Si dans l’Apocalypse – poursuit le Pape- nous trouvons l’affirmation paradoxale selon laquelle ceux qui sont sauvés « ont lavé leurs robes et les ont blanchies dans le sang de l’Agneau », cela veut dire que c’est l’amour de Jésus jusqu’à la fin qui nous purifie, nous lave. Le geste du lavement des pieds exprime précisément cela : l’amour serviable de Jésus est ce qui nous rend capables de Dieu, nous rends « purs ».
L’apôtre Pierre n’a pas compris cela aussitôt.
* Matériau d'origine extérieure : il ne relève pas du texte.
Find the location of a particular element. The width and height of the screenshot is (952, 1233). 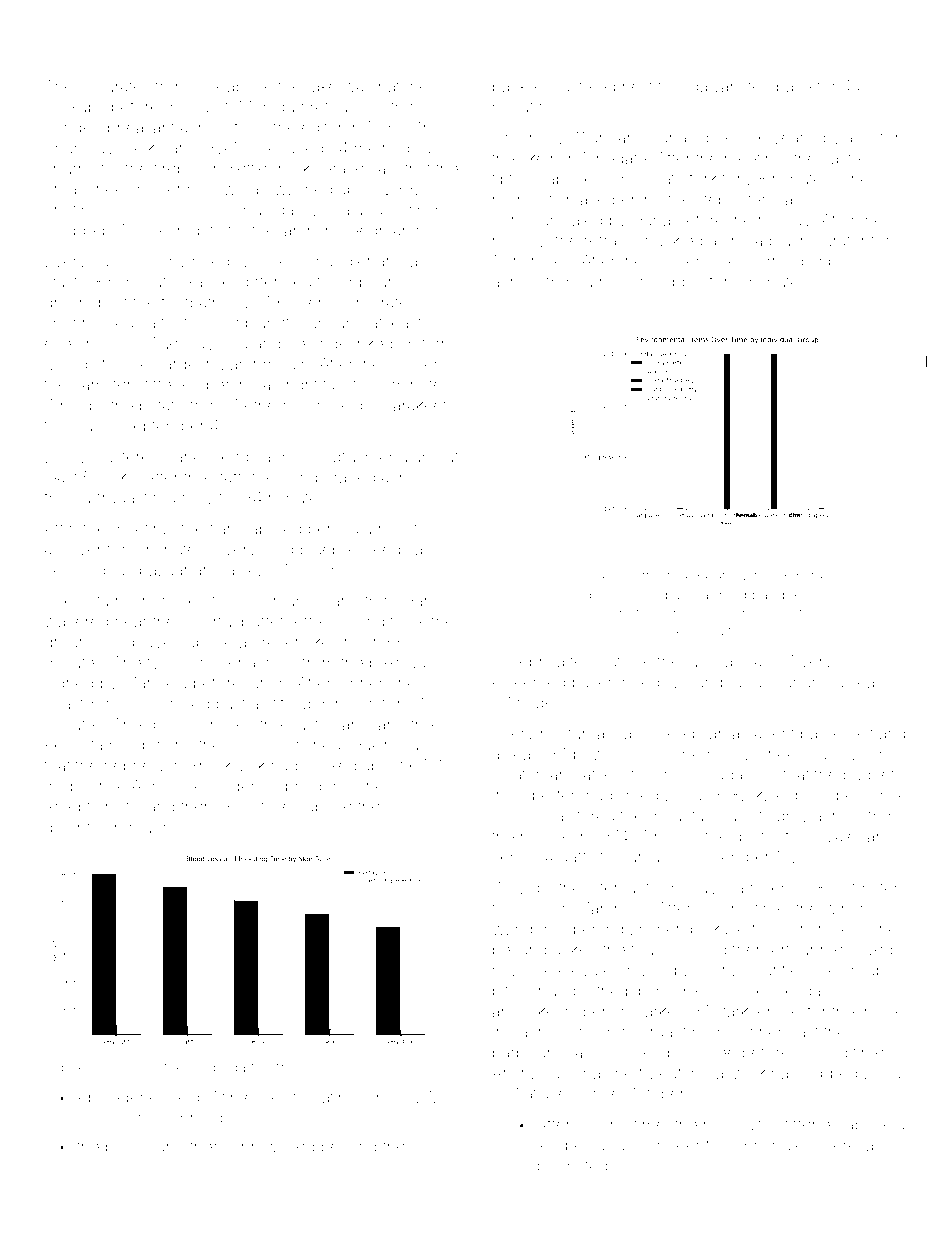

cobble is located at coordinates (679, 281).
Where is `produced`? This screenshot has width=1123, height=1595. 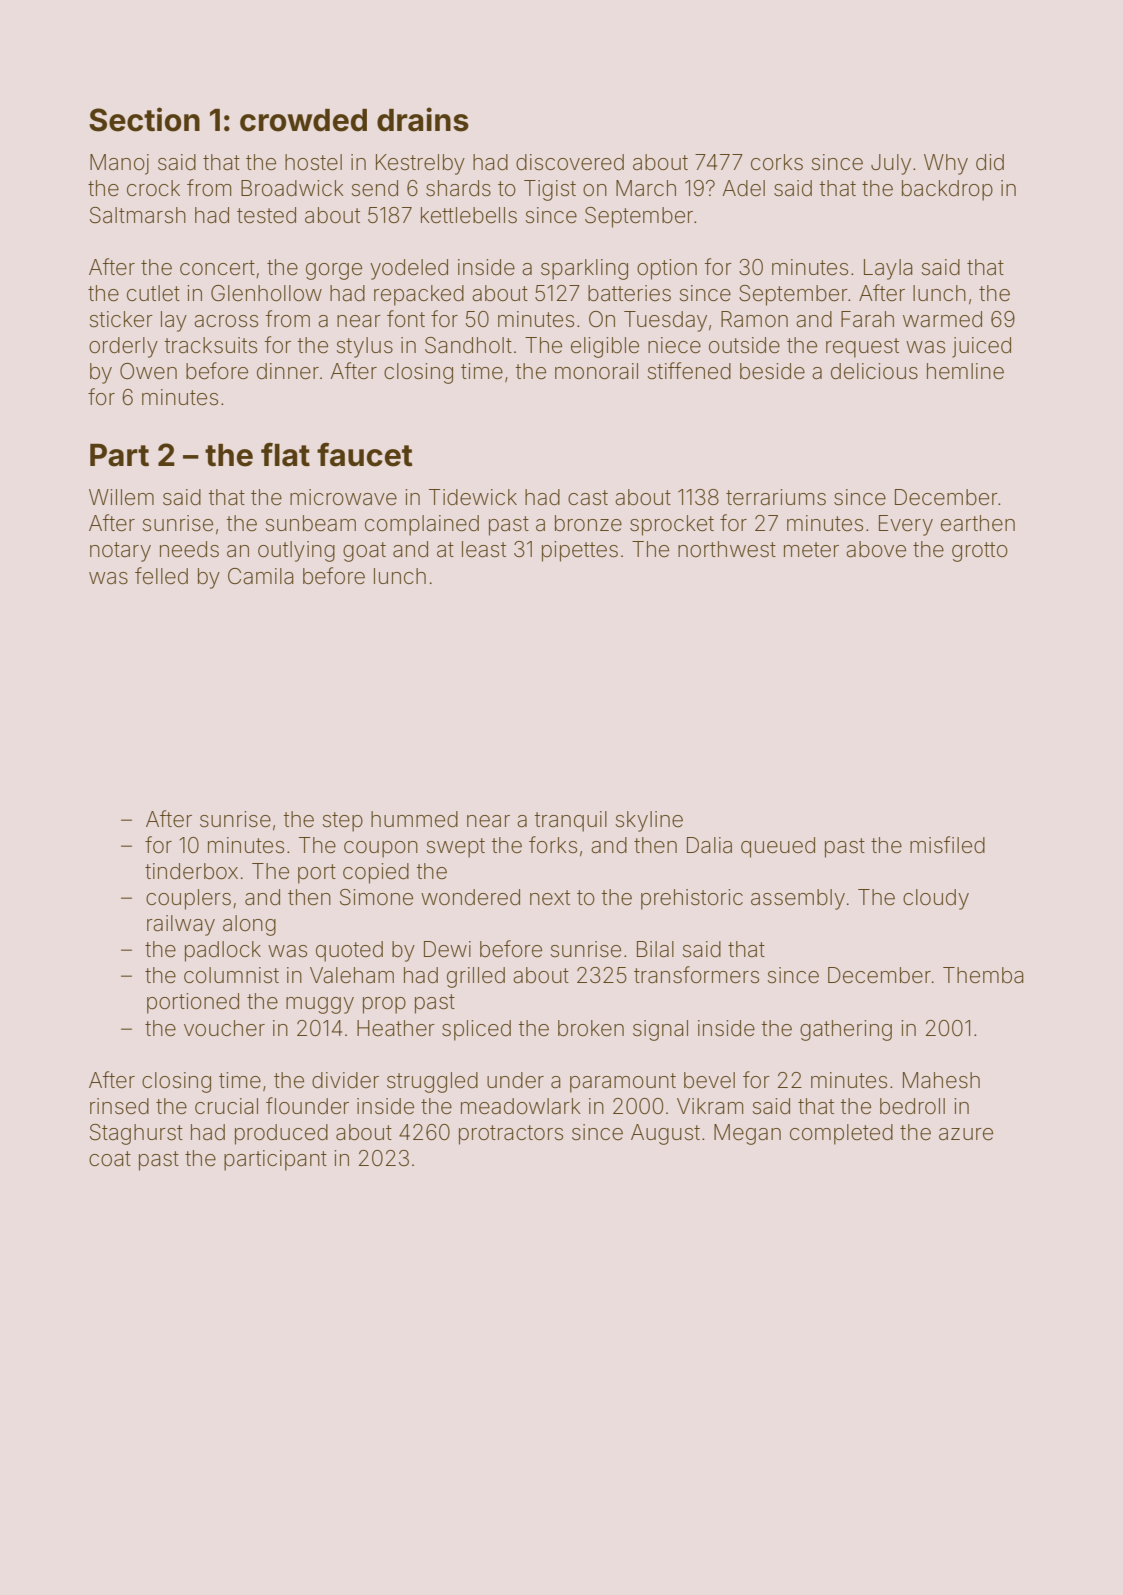
produced is located at coordinates (281, 1134).
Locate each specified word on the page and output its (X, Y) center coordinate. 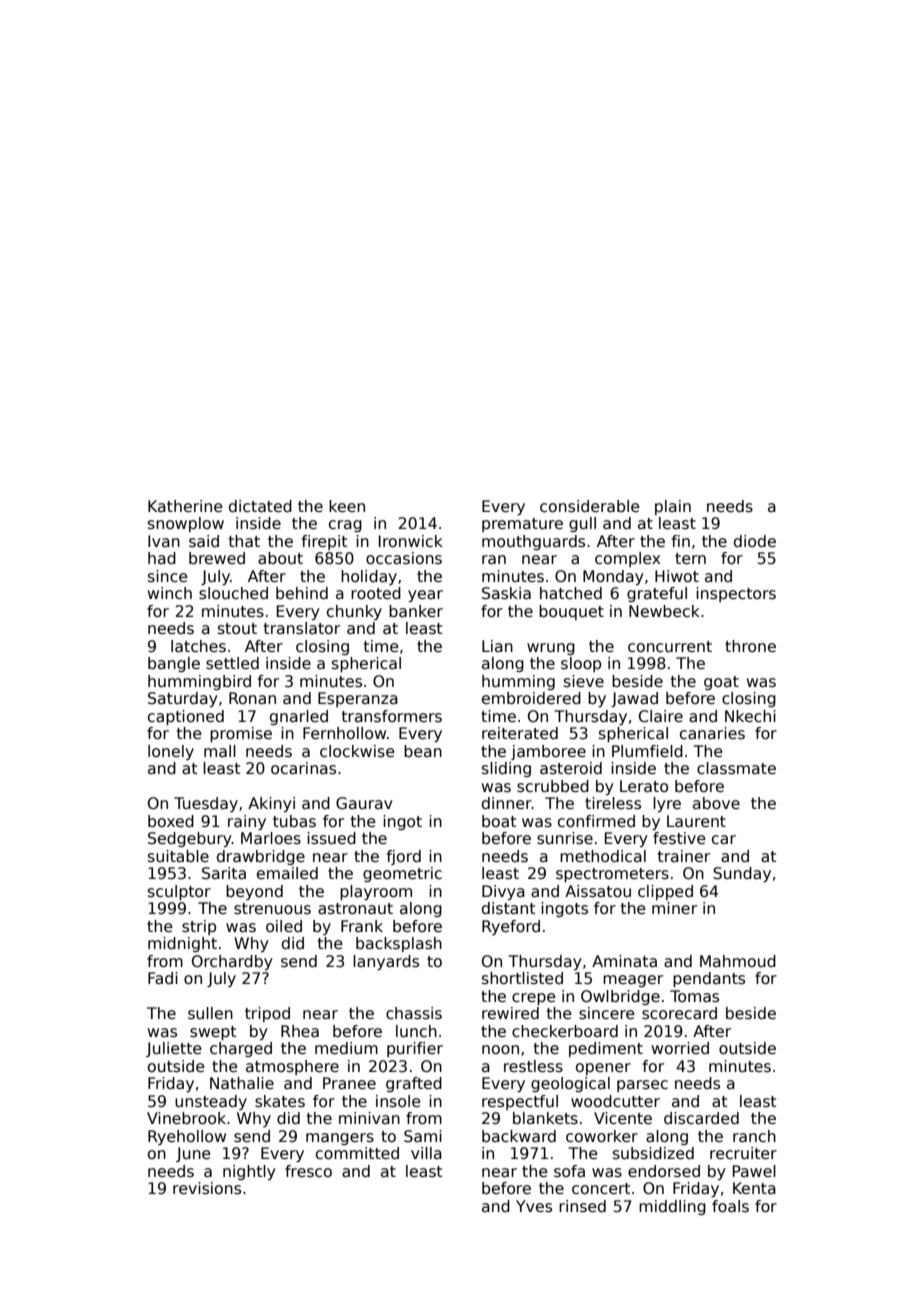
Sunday (742, 874)
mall (220, 751)
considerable (590, 506)
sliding (506, 769)
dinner (507, 803)
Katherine (185, 506)
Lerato (644, 786)
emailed (287, 873)
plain (673, 507)
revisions (207, 1188)
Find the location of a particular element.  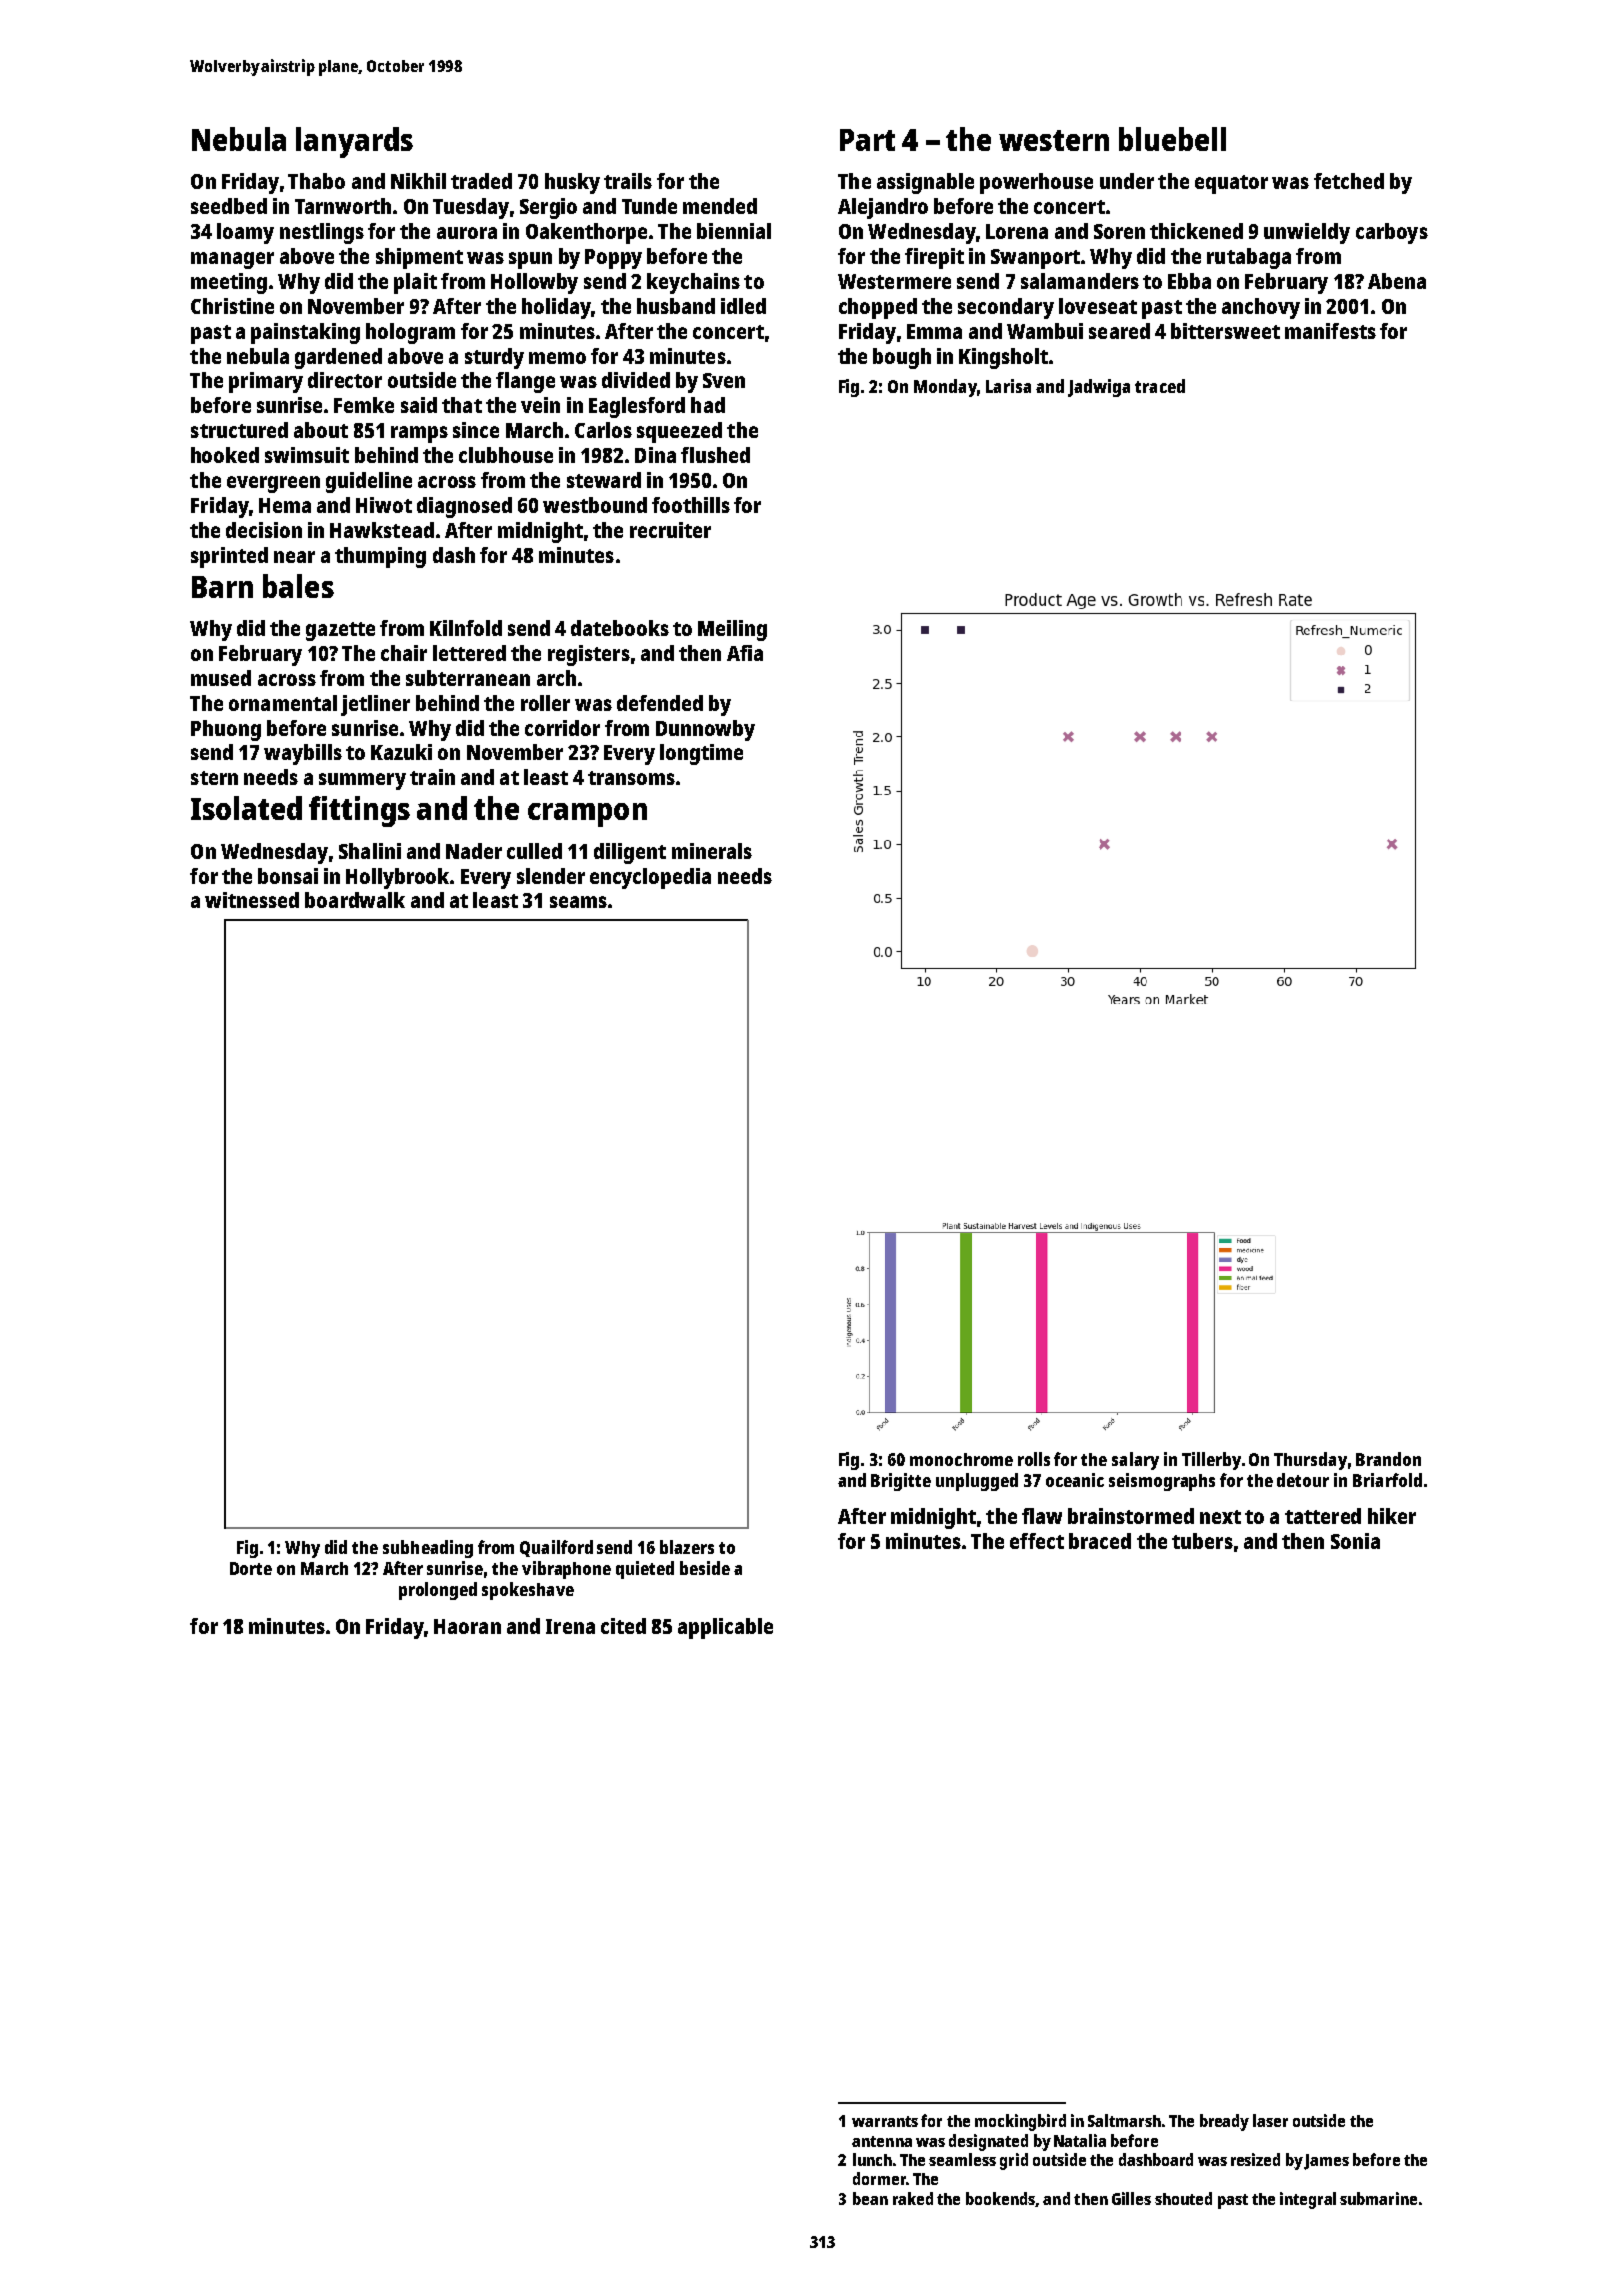

braced is located at coordinates (1100, 1541).
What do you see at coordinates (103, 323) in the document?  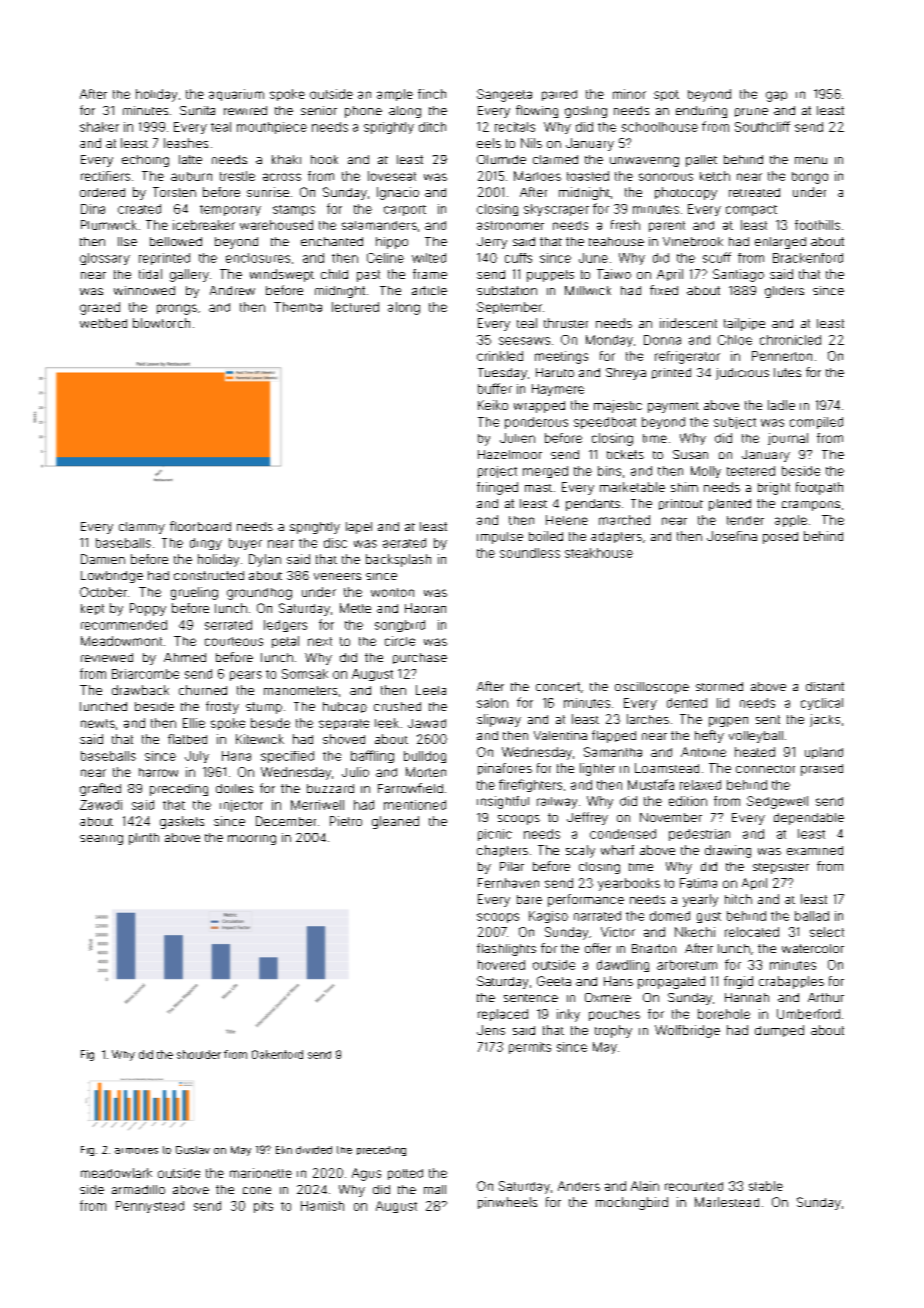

Dans sa spontanéité, il s’insurge contre ce que Jésus s’apprête à faire, et qui lui paraît indigne du maître si vénéré : « tu ne me laveras pas les pieds, non, jamais ! ». Mais quand il saisit que c’est la condition pour rester en union avec le Christ, il est aussi prompt à répondre : « Alors, Seigneur, pas seulement les pieds, mais aussi les mains et la tête ! »
Jésus ajoute : « vous-mêmes, vous êtes purs … mais non pas tous. »
Dans le passage du lavement des pieds, remarque Benoît XVI, le mot « pur » revient trois fois. « Pour pouvoir comparaître devant Dieu, pour entrer en communion avec Dieu, l’homme doit être « pur ». Mais plus il entre dans la lumière, plus il se sent sale et plus il éprouve le besoin de purification.
Le pape pose alors la question : « Comment le cœur de l’homme devient-il pur ? Qui sont les hommes au cœur pur, qui peuvent voir Dieu ? »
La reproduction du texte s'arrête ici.